First, a warning: I am not a qualified statistician in any discipline. It's been years since I ran a statistical analysis for any purpose, and at the time I wasn't terribly good at it. All the same, this is a lot of fun. I'm happy to run any analysis I can reasonably complete in R.
The dataset is available here. I truncated all but the last 20 columns. I also cleaned the data slightly. In some cases, "Unfriendly" was misspelled as "UIfriendly". In row 4352, two respondents, 19 and 20, had '0' in place of a response. Given the way the rest of the data set is organized, I assumed this is null data, thus I nulled out those two responses. 
After reading this example of ordinal data modeling (specifically section 3.2) and this presentation about the 'ltm' package in R, I concluded my results were polytomous and I needed a graded response model. I first collected descriptive statistics of the data set.

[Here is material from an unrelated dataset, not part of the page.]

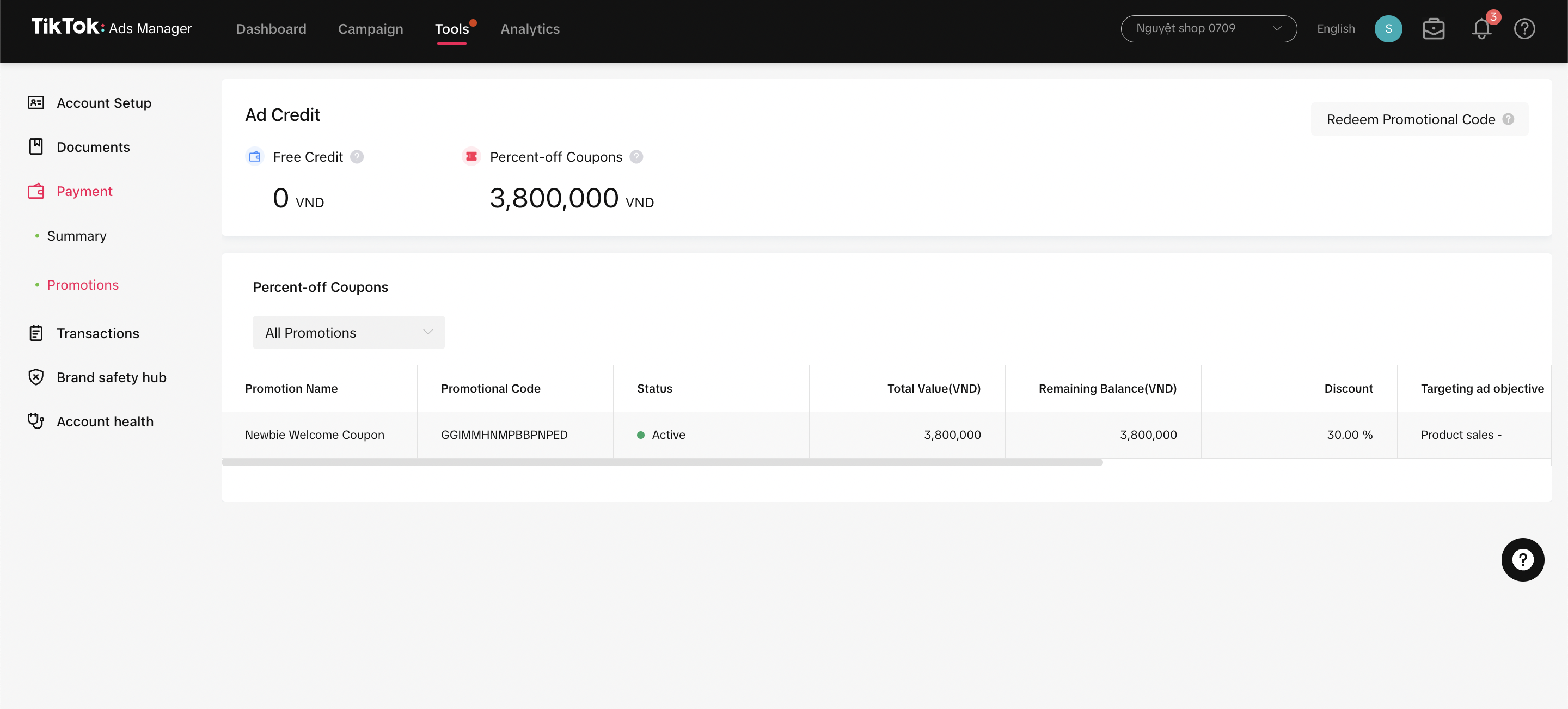Click Free Credit info tooltip icon
Image resolution: width=1568 pixels, height=709 pixels.
coord(357,157)
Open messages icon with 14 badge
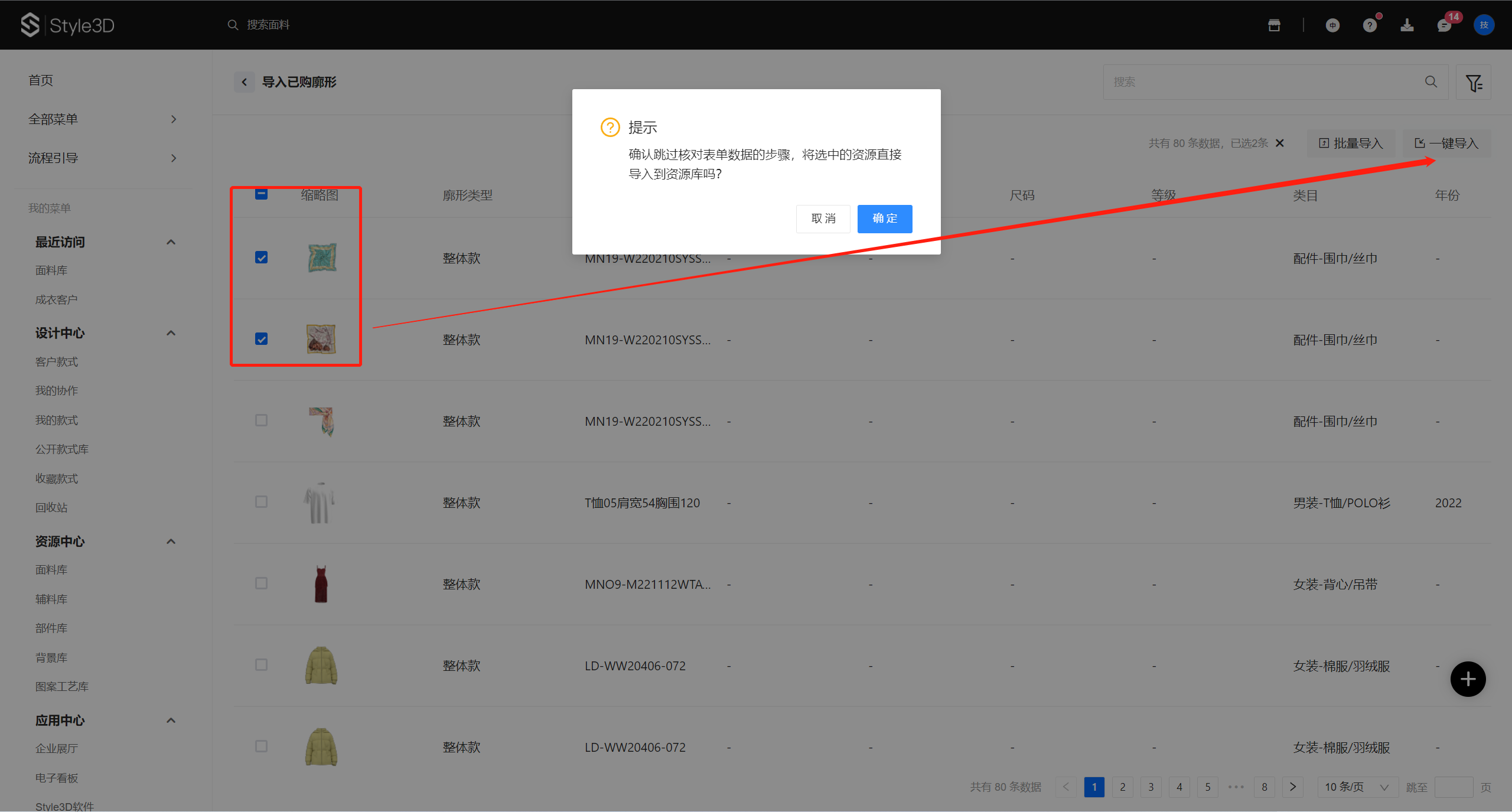The height and width of the screenshot is (812, 1512). point(1444,25)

They suggested nothing surprising: "Neutral/unclear" was the most common response; no comment was universally friendly; some were universally unfriendly; respondents varied a fair bit in their frequency of neutral responses (see my other question for some measures of respondent agreement).
My sources then suggested calculating the data's nonparametric correlation coefficients, which I have done here (you'll want to toggle text wrapping), using Kendall's tau. If I'm reading these results correctly, I believe they suggest some association between respondents.
Finally, I ran the graded response models. One of my sources suggested fitting both a "constrained" and "unconstrained" model and comparing the two with an ANOVA test. Full results are linked to their respective models, below. I've pasted the summary lines here, as well as the results of the ANOVA:
Constrained GRM:
Model Summary:
    log.Lik      AIC    BIC
    -96657.64 193401.3 193696

Unconstrained GRM:
Model Summary:
    log.Lik      AIC    BIC
    -96141.05 192406.1 192831

ANOVA:
Likelihood Ratio Table
          AIC    BIC   log.Lik     LRT df p.value
fit1 193401.3 193696 -96657.64                   
fit2 192406.1 192831 -96141.05 1033.18 19  <0.001

If I'm reading that ANOVA LRT correctly, it looks like the unconstrained model is a much better fit, so let's graph it. Everyone loves a graph. Out of the many I could post, I selected four: The combined Item Information Curves for the 20 respondents, and the Item Response Category Characteristic Curves for "Friendly" (category 1), "Neutral/unclear" (category 2), and "Unfriendly" (category 3). I'm happy to post any others that might be useful. They are, respectively:
Plot 1:

Plot 2:

Plot 3:

Plot 4:

I lack the training to interpret these results, so I'm hoping someone out there can. What did I measure and what, if any, conclusions can I draw?
 A: The analyses you did are somewhat unorthodox. Using the GRM you usually want to locate each comment on a latent unidimensional trait from unfriendly to friendly. Therefore, one would use several polytomous items which are indicators of the latent trait. In your analysis, you treated the different raters as "items".
Plot 1 gives you the item (i.e., rater) information curve: the higher the curve, the better the reliability in the respective region of the trait. That means, the reddish raters are good in discriminating friendly and unfriendly comments, but not so good in discriminating neutral comments. The greenish raters generally are worse in discriminating comments (their curves are lower overall), especially friendly comments. 
The next three plots (these are ICC plots) give you basically the same information as the first plot: the steeper the curve in the ICC plot, the more information is obtained.
It is interesting that there seem to be two types of raters: lenient and demanding. The greenish raters are rather lenient: their boundaries between friendly and neutral, and between neutral and unfriendly are moved to the right (as you can see in Plots 2-4). That means, when a comment moves the latent trait from friendly to unfriendly, they switch the categories later to neutral and to unfriendly.